→ **Given task**:
Please quote the lines word for word, starting at the line that contains "The width and height of the screenshot is (1024, 719)." and ending at the line that contains "Action: [x=466, y=463]", with both of those lines included. Leave the pictures out of your answer.

→ **Excerpted data**:
#####
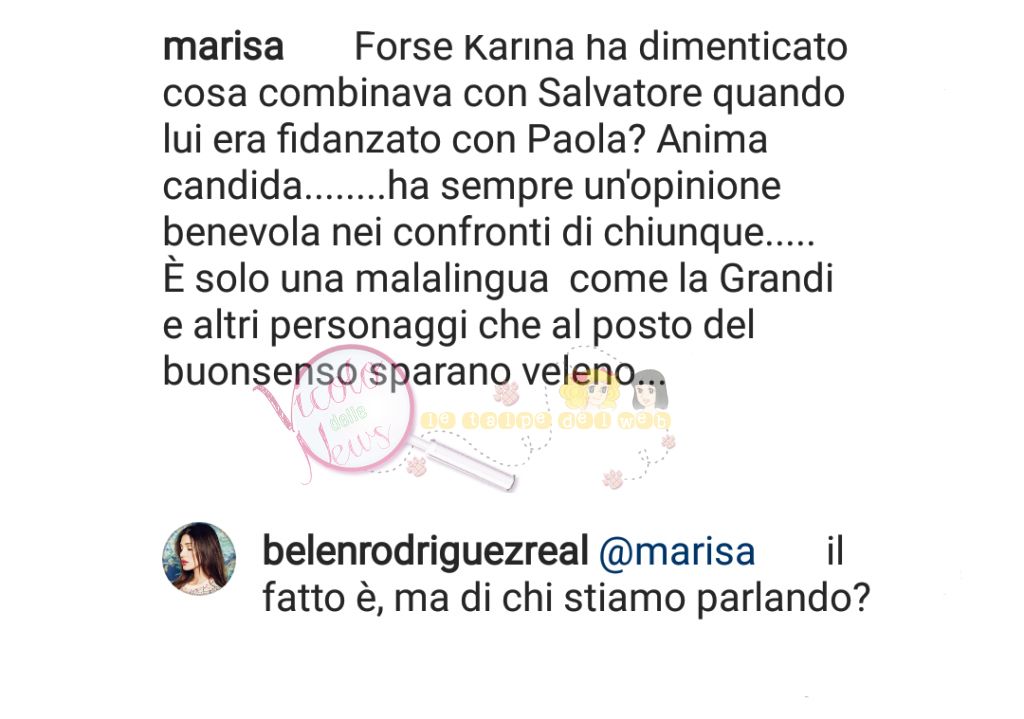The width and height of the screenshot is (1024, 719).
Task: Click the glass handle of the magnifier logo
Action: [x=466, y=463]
#####
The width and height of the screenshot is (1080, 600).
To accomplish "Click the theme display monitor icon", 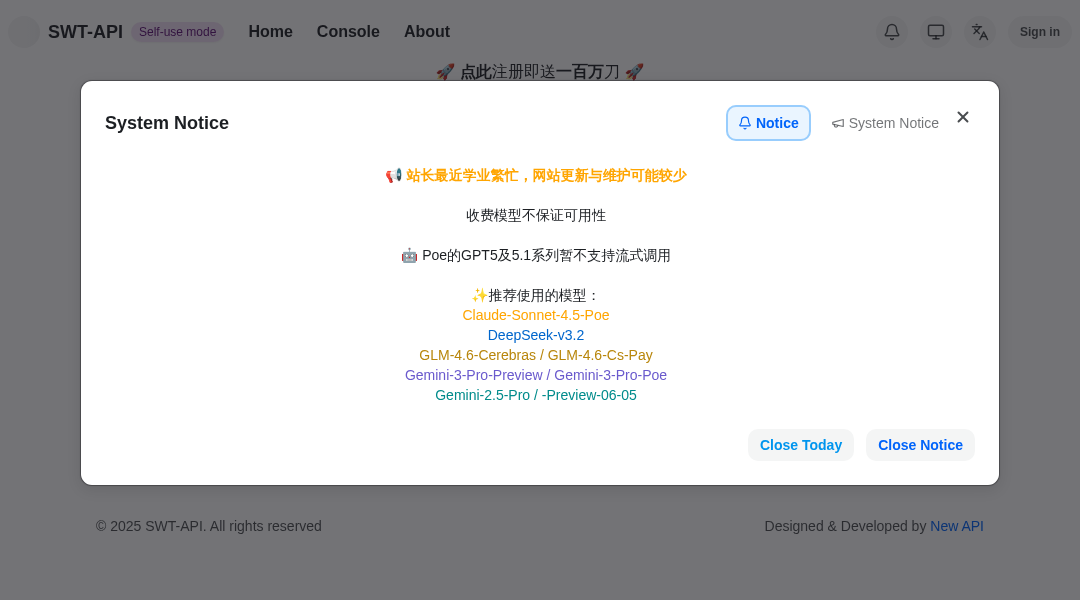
#####
→ **Written answer**:
The width and height of the screenshot is (1024, 719).
Task: Click the glass handle of the magnifier logo
Action: [x=466, y=463]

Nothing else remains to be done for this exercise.